(WORK INSTRUCTION)
Print everything in the records exactly. Leave the pictures out.
········
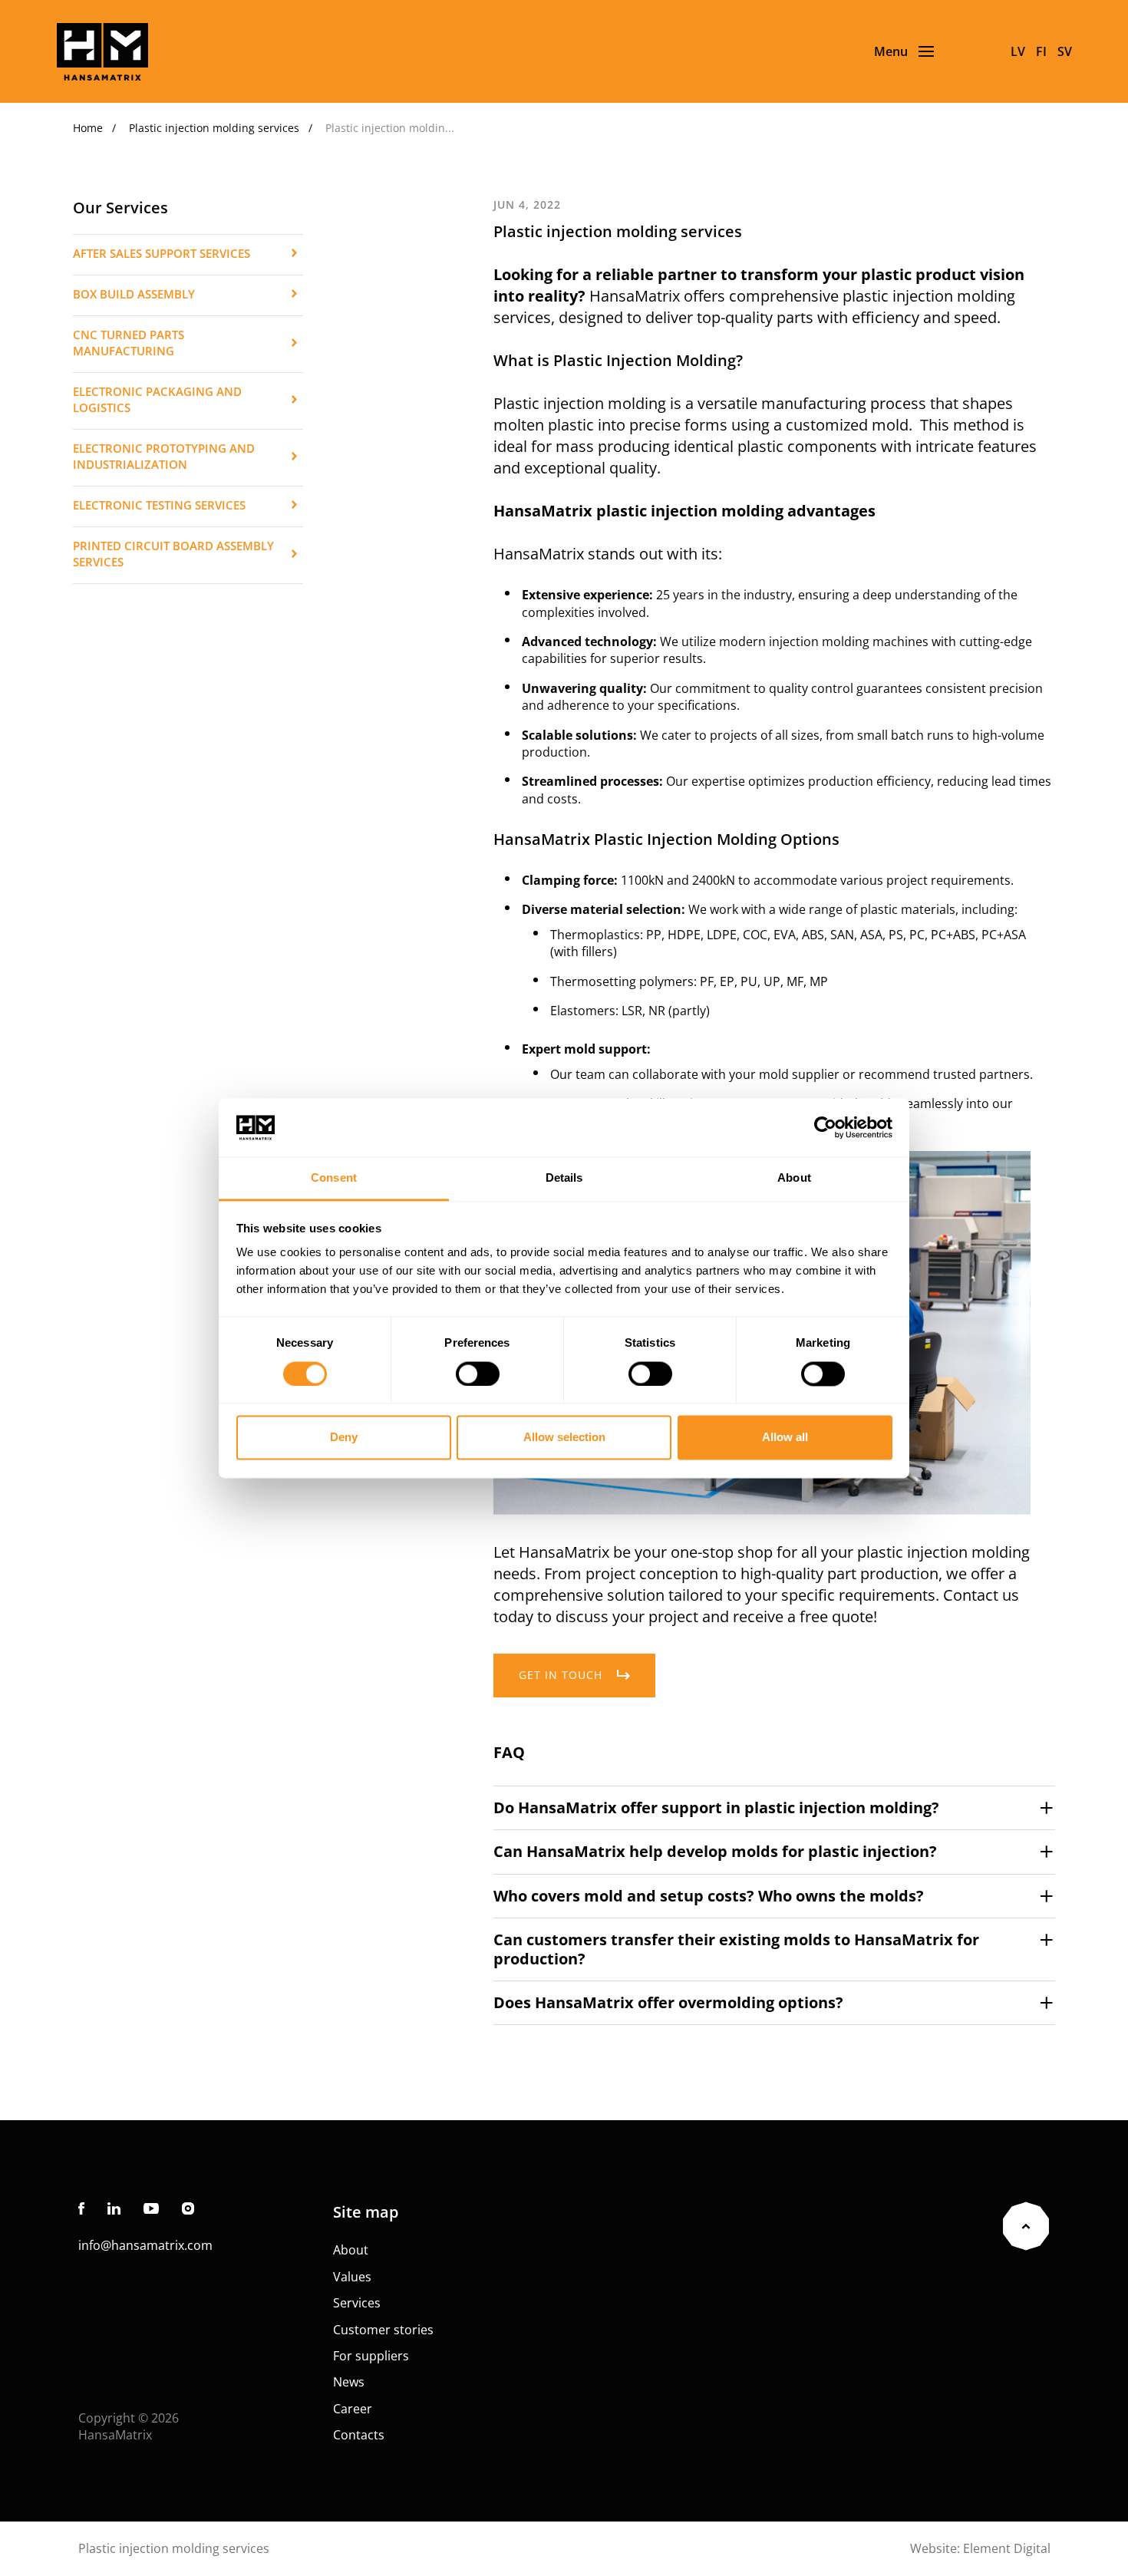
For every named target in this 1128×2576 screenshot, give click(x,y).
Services (357, 2302)
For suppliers (371, 2355)
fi (1041, 51)
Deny (344, 1437)
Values (352, 2276)
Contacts (358, 2434)
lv (1018, 51)
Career (352, 2408)
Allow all (785, 1437)
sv (1064, 51)
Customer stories (383, 2329)
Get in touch (560, 1674)
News (348, 2381)
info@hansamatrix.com (145, 2245)
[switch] (478, 1373)
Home (88, 127)
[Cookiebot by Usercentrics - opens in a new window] (825, 1127)
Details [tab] (564, 1178)
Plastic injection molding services (214, 127)
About (350, 2249)
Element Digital (1006, 2548)
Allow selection (564, 1437)
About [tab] (794, 1178)
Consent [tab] (334, 1178)
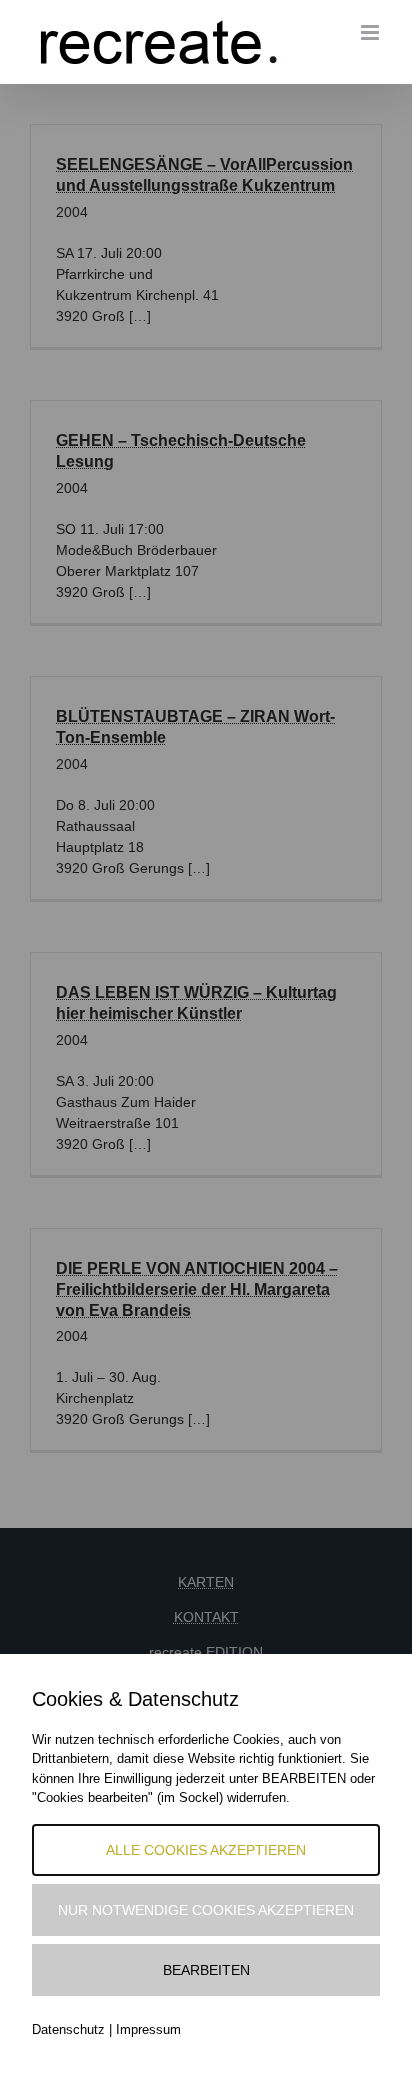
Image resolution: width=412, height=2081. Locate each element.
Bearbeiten (206, 1970)
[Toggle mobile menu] (371, 32)
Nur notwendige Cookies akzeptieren (206, 1910)
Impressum (148, 2029)
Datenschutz (68, 2029)
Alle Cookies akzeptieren (206, 1850)
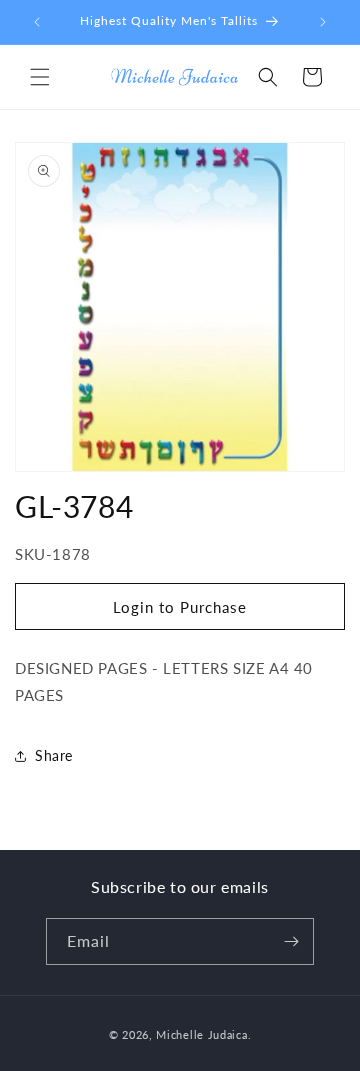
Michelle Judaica (201, 1034)
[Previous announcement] (37, 22)
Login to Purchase (180, 607)
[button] (40, 77)
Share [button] (54, 755)
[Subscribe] (291, 941)
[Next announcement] (323, 22)
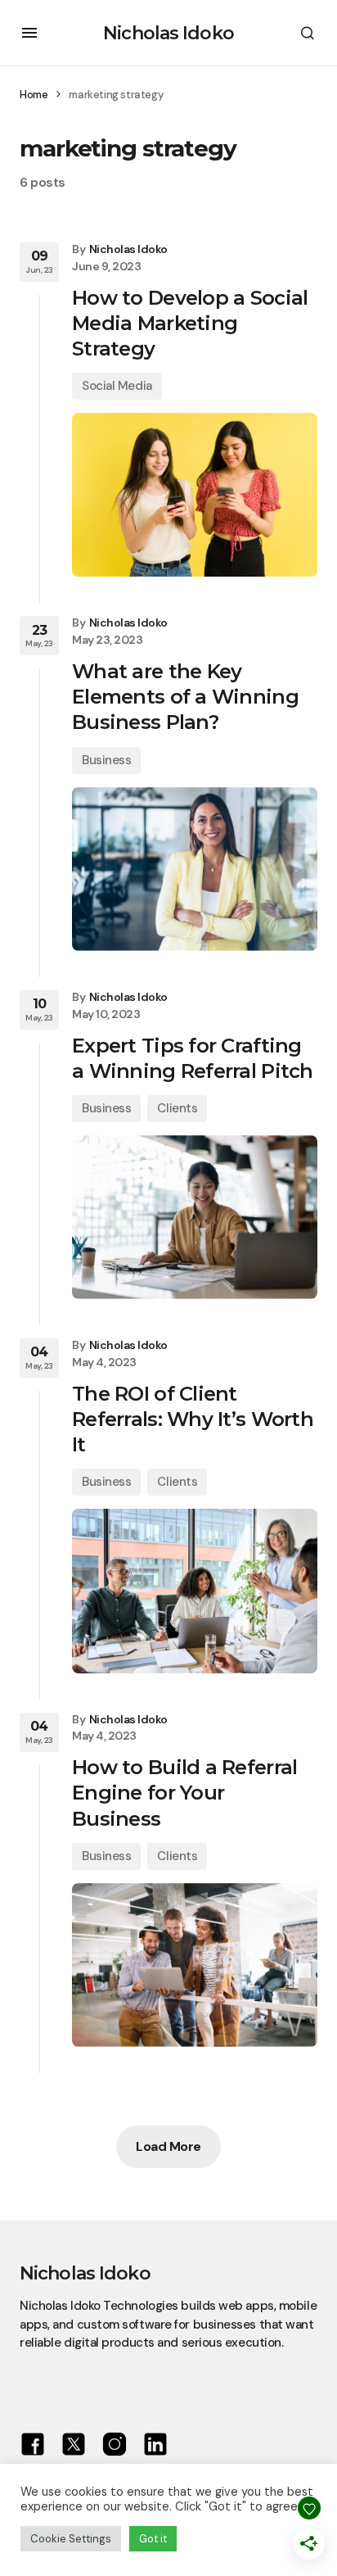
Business (106, 760)
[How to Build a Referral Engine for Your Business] (194, 1965)
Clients (177, 1108)
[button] (29, 33)
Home (33, 95)
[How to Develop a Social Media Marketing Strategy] (194, 495)
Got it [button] (153, 2539)
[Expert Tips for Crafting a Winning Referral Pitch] (194, 1217)
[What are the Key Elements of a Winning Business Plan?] (194, 869)
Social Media (117, 386)
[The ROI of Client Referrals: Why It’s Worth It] (194, 1591)
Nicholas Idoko (168, 33)
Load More (168, 2146)
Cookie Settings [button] (70, 2539)
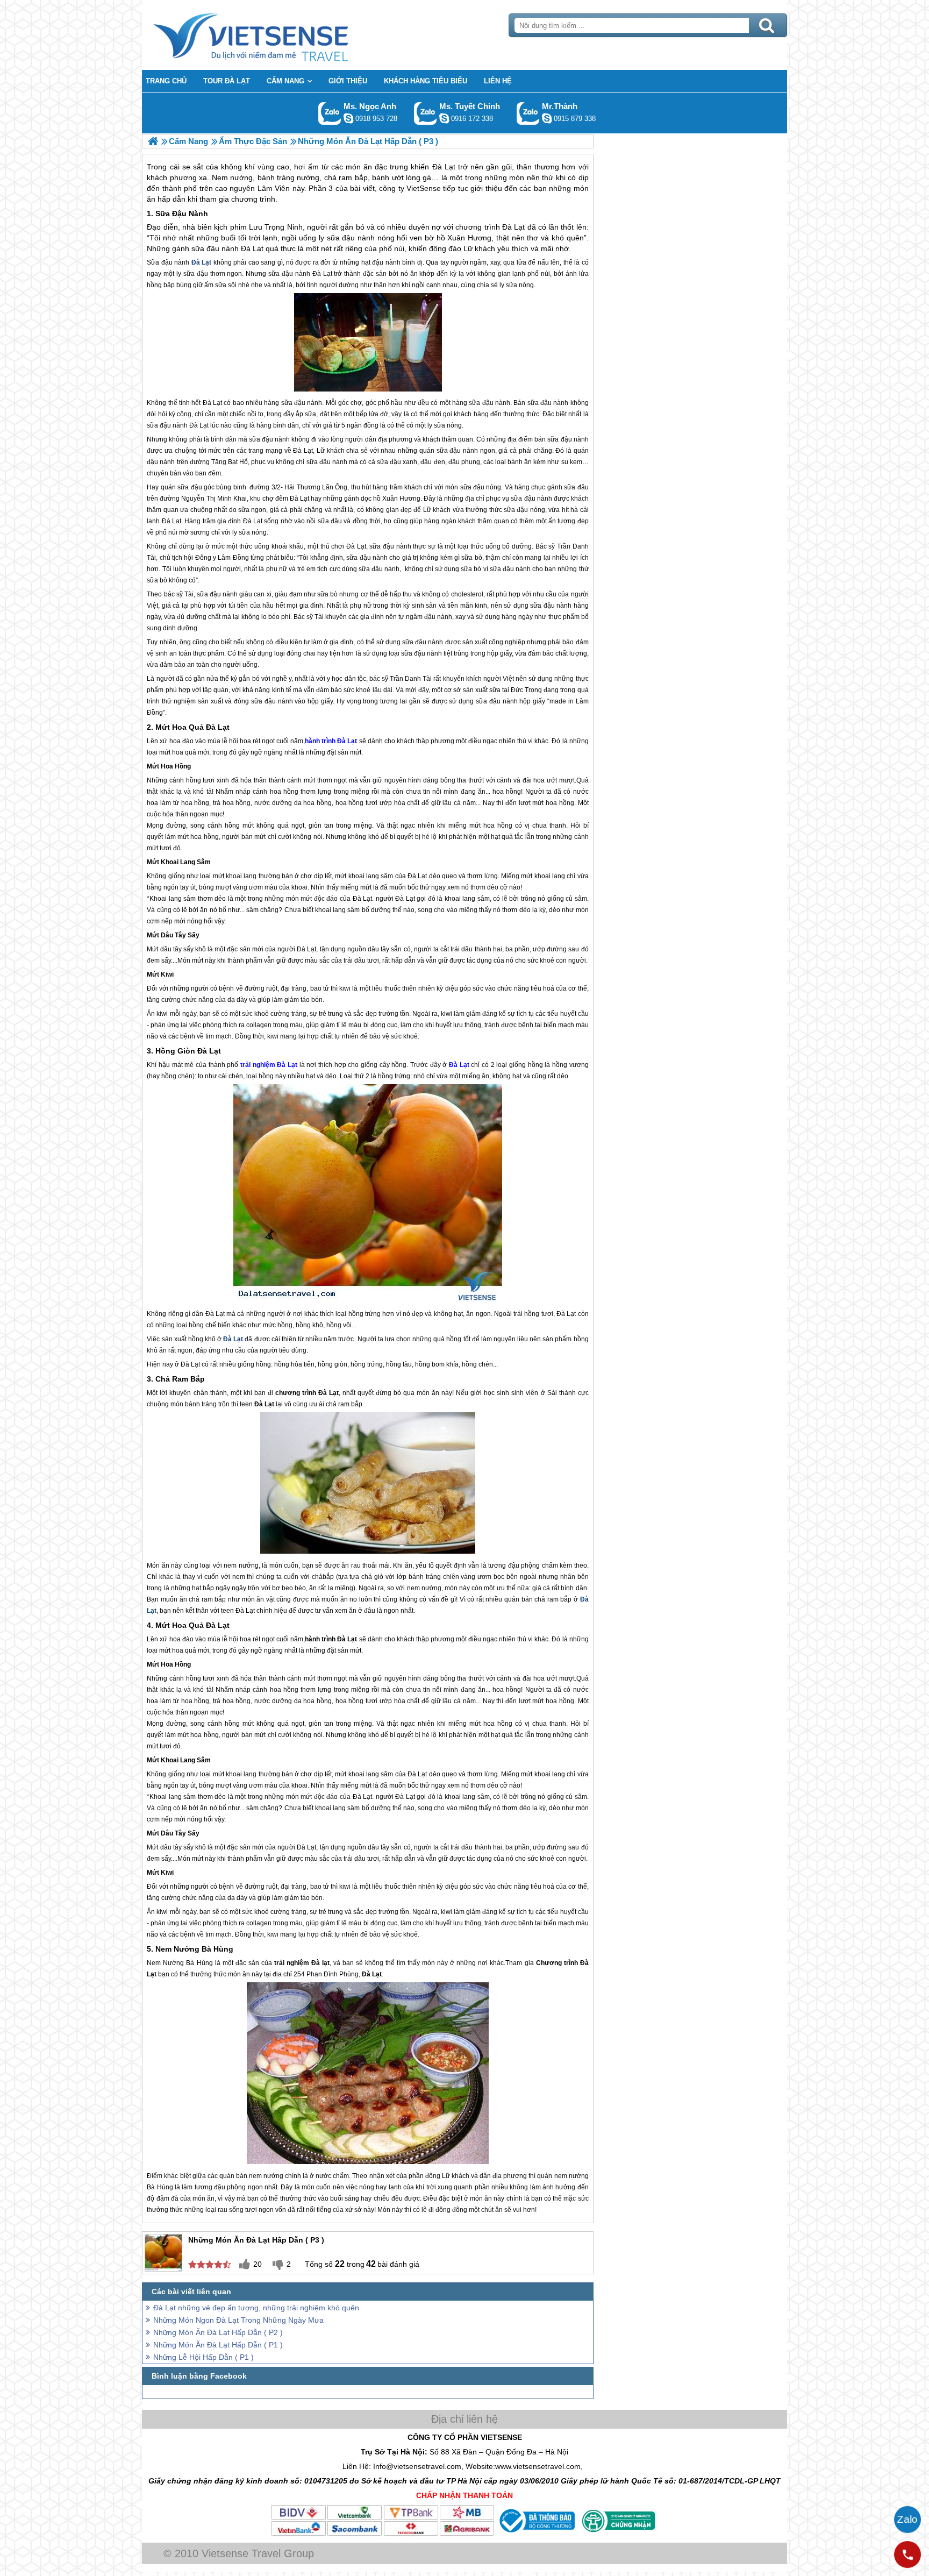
········
(OUTPUT OF THE EXERCISE)
For every named target in this 1128×2576 screenshot, give click(x,y).
Services (357, 2302)
For suppliers (371, 2355)
fi (1041, 51)
Deny (344, 1437)
Values (352, 2276)
Contacts (358, 2434)
lv (1018, 51)
Career (352, 2408)
Allow all (785, 1437)
sv (1064, 51)
Customer stories (383, 2329)
Get in touch (560, 1674)
News (348, 2381)
info@hansamatrix.com (145, 2245)
[switch] (478, 1373)
Home (88, 127)
[Cookiebot by Usercentrics - opens in a new window] (825, 1127)
Details [tab] (564, 1178)
Plastic injection molding services (214, 127)
About (350, 2249)
Element Digital (1006, 2548)
Allow selection (564, 1437)
About [tab] (794, 1178)
Consent [tab] (334, 1178)
Image resolution: width=412, height=2081. Locate each element.
Bearbeiten (206, 1970)
[Toggle mobile menu] (371, 32)
Nur notwendige Cookies akzeptieren (206, 1910)
Impressum (148, 2029)
Datenschutz (68, 2029)
Alle Cookies akzeptieren (206, 1850)
Michelle Judaica (201, 1034)
[Previous announcement] (37, 22)
Login to Purchase (180, 607)
[button] (40, 77)
Share [button] (54, 755)
[Subscribe] (291, 941)
[Next announcement] (323, 22)
Business (106, 760)
[How to Build a Referral Engine for Your Business] (194, 1965)
Clients (177, 1108)
[button] (29, 33)
Home (33, 95)
[How to Develop a Social Media Marketing Strategy] (194, 495)
Got it [button] (153, 2539)
[Expert Tips for Crafting a Winning Referral Pitch] (194, 1217)
[What are the Key Elements of a Winning Business Plan?] (194, 869)
Social Media (117, 386)
[The ROI of Client Referrals: Why It’s Worth It] (194, 1591)
Nicholas Idoko (168, 33)
Load More (168, 2146)
Cookie Settings [button] (70, 2539)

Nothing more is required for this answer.